I’ve walked by this place literally hundreds of times, as it’s right in the thick of North Beach — on Green between Colombus and Union. It’s two doors down from the famed Golden Boy Pizza (which is amazing), and just steps away from a handful of other restaurants and bars. Caffe Baonecci is unassuming. It’s a pretty small restaurant on the corner that’s family owned, and doesn’t look particularly swanky or chic. In my opinion, this actually works in my favor since it keeps the hoards of tourists at bay, and allows me to enjoy a nice Italian dinner that is both delicious and not completely overwhelming.
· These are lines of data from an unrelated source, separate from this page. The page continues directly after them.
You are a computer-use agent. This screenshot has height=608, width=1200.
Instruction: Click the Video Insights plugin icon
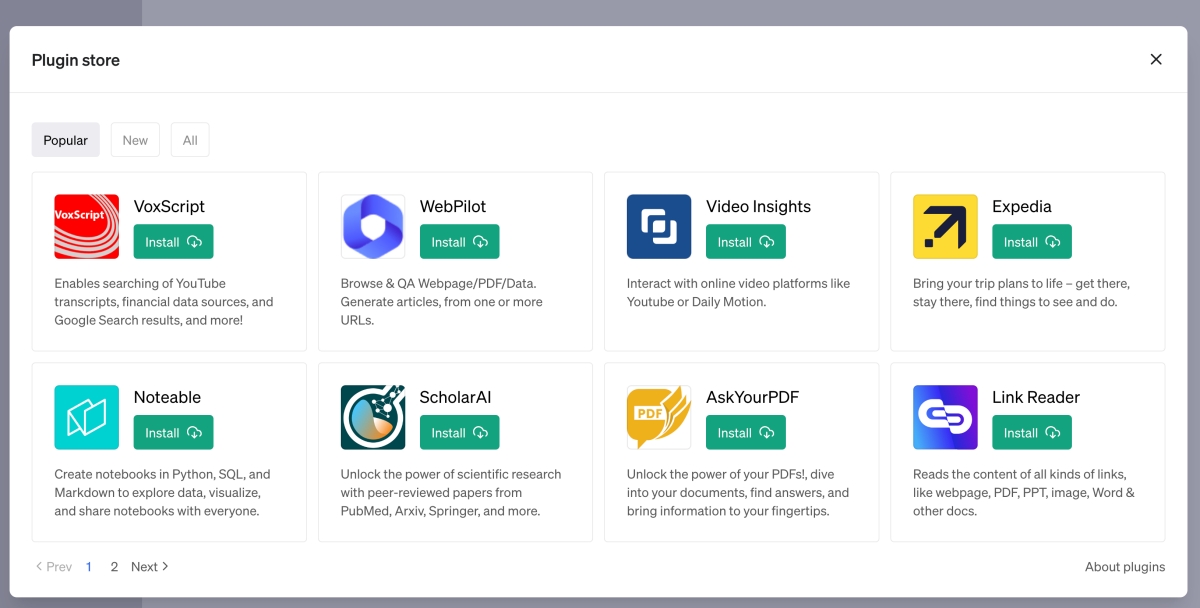click(659, 226)
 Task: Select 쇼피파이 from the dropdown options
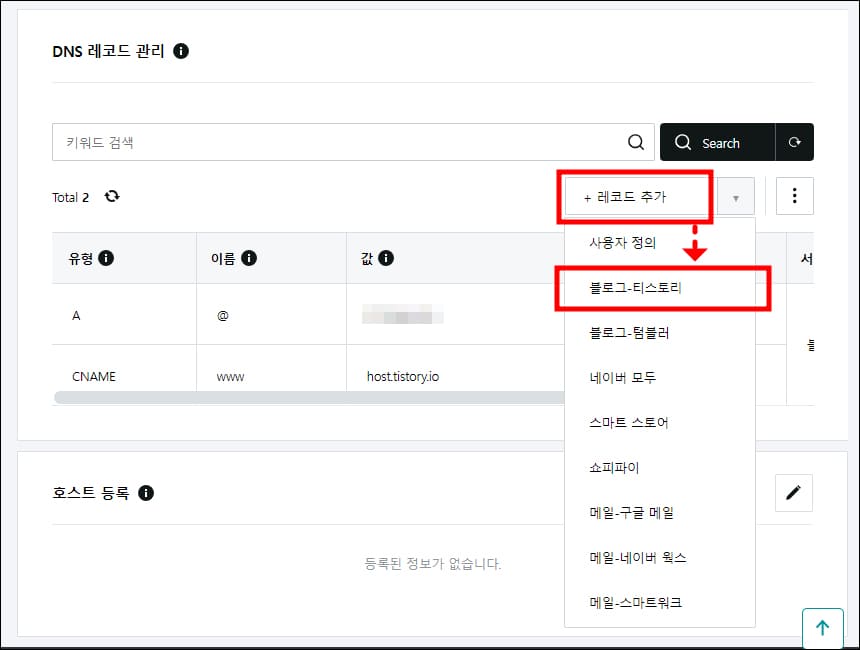click(616, 467)
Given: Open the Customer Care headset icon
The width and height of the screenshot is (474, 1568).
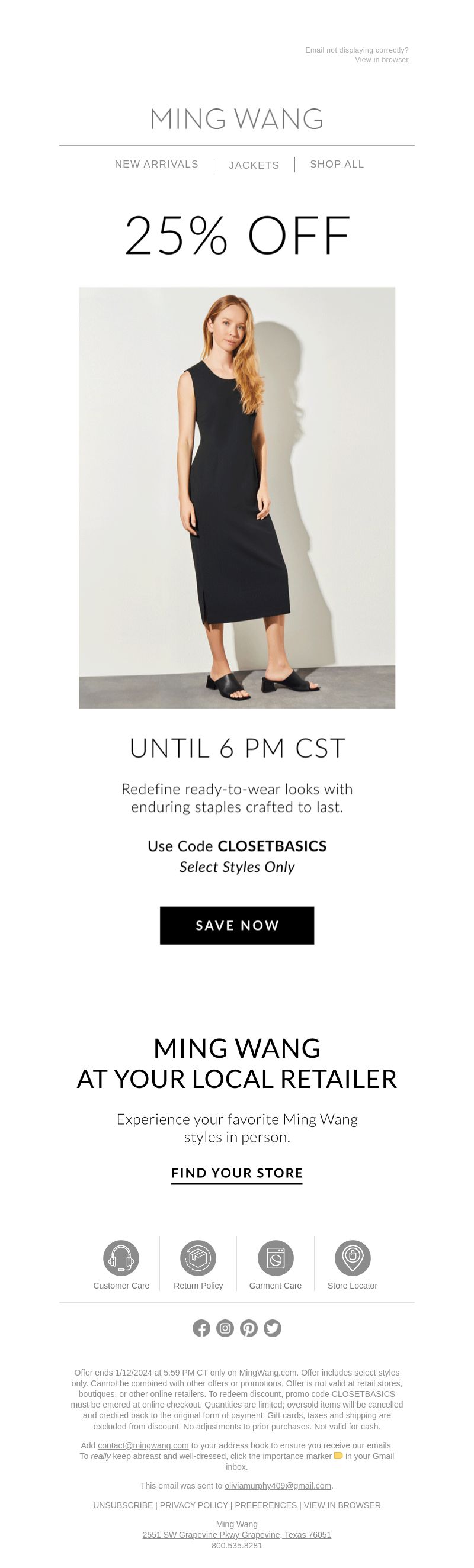Looking at the screenshot, I should (x=121, y=1258).
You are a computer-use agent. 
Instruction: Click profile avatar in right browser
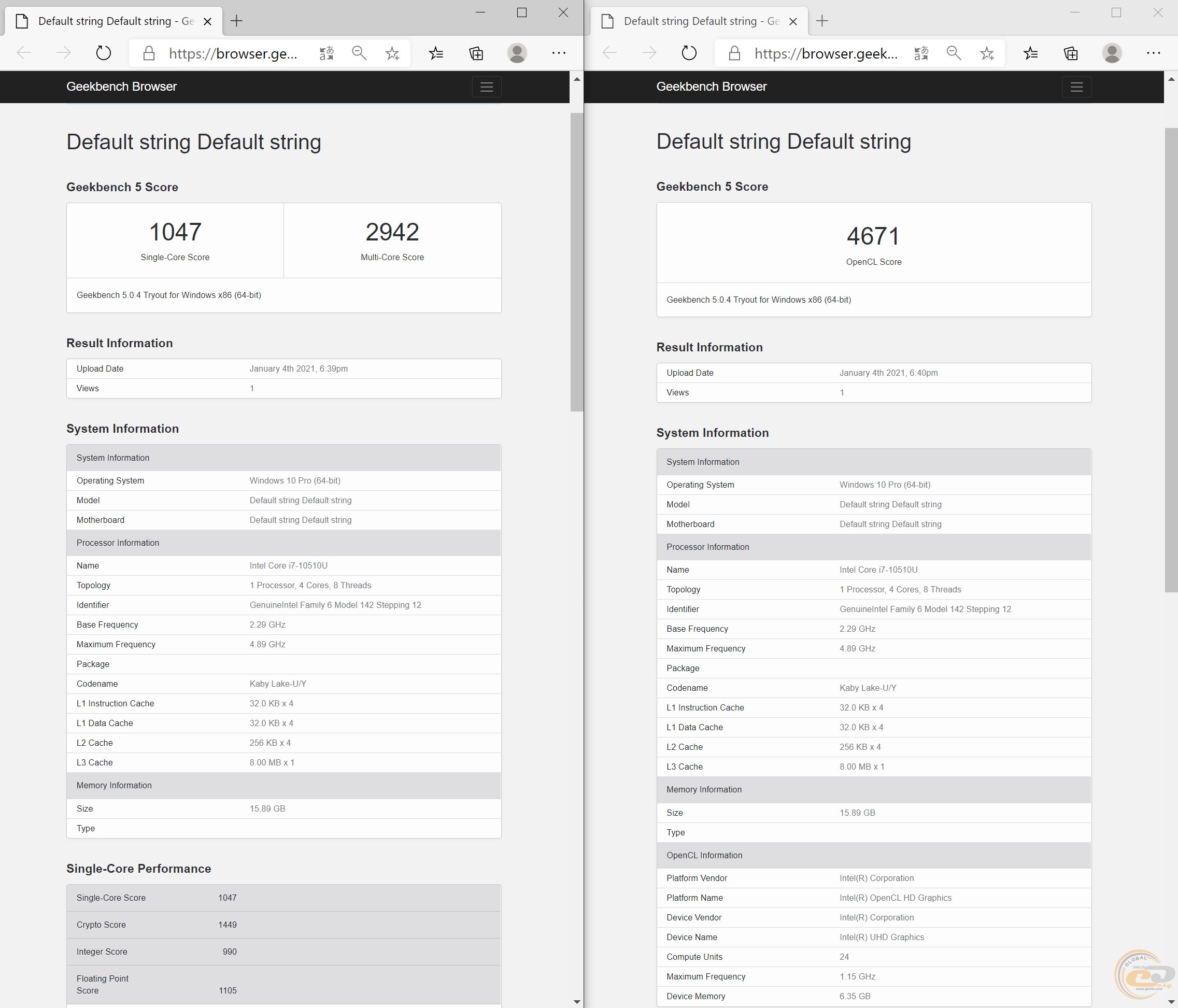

I’m not actually sure how long the wait would have been this Friday night, because I rarely go anywhere popular without a reservation anymore. We had a 7pm rezzo, and our tiny table was waiting for us promptly. We ordered a bottle of wine ($37), a salad ($14), a pasta ($19), and a specialty pizza ($20). Their pizzas are super duper thin crust, and everything is home made (ok, I don’t think the pasta noodles are home made, but I’m not actually sure). Everything was great. I was totally jonesing for some carbs, and that meal certainly did deliver.
We started with a Burrata Salad, which was a very generous portion of burrata with delicious tomatoes. Next came the carbs — the Pasta Al Forno (baked) and Porcini and Arugula Pizza. The pizza was very good, but the pasta was the star dish for me. It was simple — large tube pastas baked with tomato sauce and cheese — but it really hit the spot. It was rich and tasty, and the portion was generous. We did not leave hungry.
I admit that I should try more Italian places in the area, but I’m happy to know there is at least one place whose food speaks louder than the praise in the tour books.